La bellissima traduzione italiana è a cura di Rachele Salerno, con cui oggi faremo una chiacchierata per andare alla scoperta del dietro le quinte dell'opera e della traduzione in generale. 

Personalmente, comprai il libro di pancia, appena uscito. La sua copertina rosa shocking e il nome di uno dei quartieri di Berlino mi avevano incuriosita subito, e poche righe dell’incipit erano state sufficienti a convincermi all’istante.

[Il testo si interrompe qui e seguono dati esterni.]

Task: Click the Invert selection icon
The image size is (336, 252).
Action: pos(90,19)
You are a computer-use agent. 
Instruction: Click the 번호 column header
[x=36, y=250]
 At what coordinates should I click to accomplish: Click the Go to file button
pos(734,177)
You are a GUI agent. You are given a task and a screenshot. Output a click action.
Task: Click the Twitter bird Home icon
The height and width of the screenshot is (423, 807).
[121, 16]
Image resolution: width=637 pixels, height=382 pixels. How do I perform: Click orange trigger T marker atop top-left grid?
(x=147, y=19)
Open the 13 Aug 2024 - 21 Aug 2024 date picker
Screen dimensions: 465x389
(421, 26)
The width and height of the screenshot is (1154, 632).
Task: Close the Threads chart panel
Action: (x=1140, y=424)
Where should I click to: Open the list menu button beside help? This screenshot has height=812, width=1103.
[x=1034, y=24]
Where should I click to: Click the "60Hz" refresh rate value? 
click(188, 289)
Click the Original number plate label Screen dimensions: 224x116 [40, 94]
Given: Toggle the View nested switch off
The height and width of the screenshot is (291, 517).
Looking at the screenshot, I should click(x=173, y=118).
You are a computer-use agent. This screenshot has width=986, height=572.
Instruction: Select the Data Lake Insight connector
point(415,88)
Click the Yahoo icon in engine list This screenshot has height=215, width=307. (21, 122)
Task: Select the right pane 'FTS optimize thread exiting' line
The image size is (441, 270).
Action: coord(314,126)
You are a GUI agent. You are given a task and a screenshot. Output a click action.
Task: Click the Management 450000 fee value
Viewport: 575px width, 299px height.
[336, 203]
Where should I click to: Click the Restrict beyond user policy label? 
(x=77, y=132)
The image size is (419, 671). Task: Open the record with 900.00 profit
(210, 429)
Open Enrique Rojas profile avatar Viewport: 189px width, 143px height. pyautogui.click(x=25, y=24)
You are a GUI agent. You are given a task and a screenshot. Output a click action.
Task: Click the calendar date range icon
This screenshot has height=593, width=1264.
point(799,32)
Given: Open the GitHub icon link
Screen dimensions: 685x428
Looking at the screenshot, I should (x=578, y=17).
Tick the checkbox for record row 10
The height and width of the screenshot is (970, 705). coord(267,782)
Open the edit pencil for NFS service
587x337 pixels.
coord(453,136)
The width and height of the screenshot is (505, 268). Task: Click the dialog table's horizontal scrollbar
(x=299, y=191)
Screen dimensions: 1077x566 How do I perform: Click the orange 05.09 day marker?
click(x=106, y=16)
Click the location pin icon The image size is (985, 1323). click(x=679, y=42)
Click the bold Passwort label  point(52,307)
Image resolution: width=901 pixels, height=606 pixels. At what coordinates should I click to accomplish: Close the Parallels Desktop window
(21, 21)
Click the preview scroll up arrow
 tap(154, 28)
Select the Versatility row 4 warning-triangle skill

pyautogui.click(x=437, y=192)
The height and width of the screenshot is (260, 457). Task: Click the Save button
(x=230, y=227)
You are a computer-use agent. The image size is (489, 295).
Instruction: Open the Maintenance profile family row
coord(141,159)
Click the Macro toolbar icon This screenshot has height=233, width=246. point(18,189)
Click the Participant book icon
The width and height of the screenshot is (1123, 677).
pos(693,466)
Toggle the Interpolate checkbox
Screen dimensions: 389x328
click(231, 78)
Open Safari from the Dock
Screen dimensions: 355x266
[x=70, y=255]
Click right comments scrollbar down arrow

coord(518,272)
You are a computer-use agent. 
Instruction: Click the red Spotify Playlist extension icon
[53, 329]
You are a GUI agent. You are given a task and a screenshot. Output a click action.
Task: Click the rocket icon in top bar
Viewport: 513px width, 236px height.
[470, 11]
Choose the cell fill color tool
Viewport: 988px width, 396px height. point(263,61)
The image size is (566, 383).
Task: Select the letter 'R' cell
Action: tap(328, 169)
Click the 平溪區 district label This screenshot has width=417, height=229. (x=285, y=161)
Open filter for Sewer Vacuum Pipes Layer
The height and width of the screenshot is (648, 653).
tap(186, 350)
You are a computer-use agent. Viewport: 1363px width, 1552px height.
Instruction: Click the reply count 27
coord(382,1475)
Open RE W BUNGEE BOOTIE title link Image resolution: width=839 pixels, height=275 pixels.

L’autrice-protagonista, nel bel mezzo dei suoi quarant’anni, con un marito malato e una carriera da scrittrice che non vuole saperne di decollare, con una metafora efficace annaspa “al centro di un grande lago, senza fiato, fiaccata dalla monotonia delle bracciate**. È in questa situazione di stallo che rovescia tutto e, seppur tra dubbi e paure, si iscrive a un corso per diventare pedicure. Ma perché proprio questa scelta? Oskamp sceglie un’attività pratica, concreta, che le permetta di staccare dall’attività mentale dello scrivere che, appunto, stenta ad avviarsi. Ottenuto il diploma va a lavorare in un salone d’estetista di Marzahn dove, oltre a prendersi cura dei piedi degli abitanti del quartiere, ascolta le storie che questi, tra pediluvi, calli e massaggi, le raccontano. Così, la storia della sua vita rimessa in discussione fa da cornice alle vicende dei suoi clienti, per la maggior parte persone anziane alle prese con malattie e solitudini di vario tipo.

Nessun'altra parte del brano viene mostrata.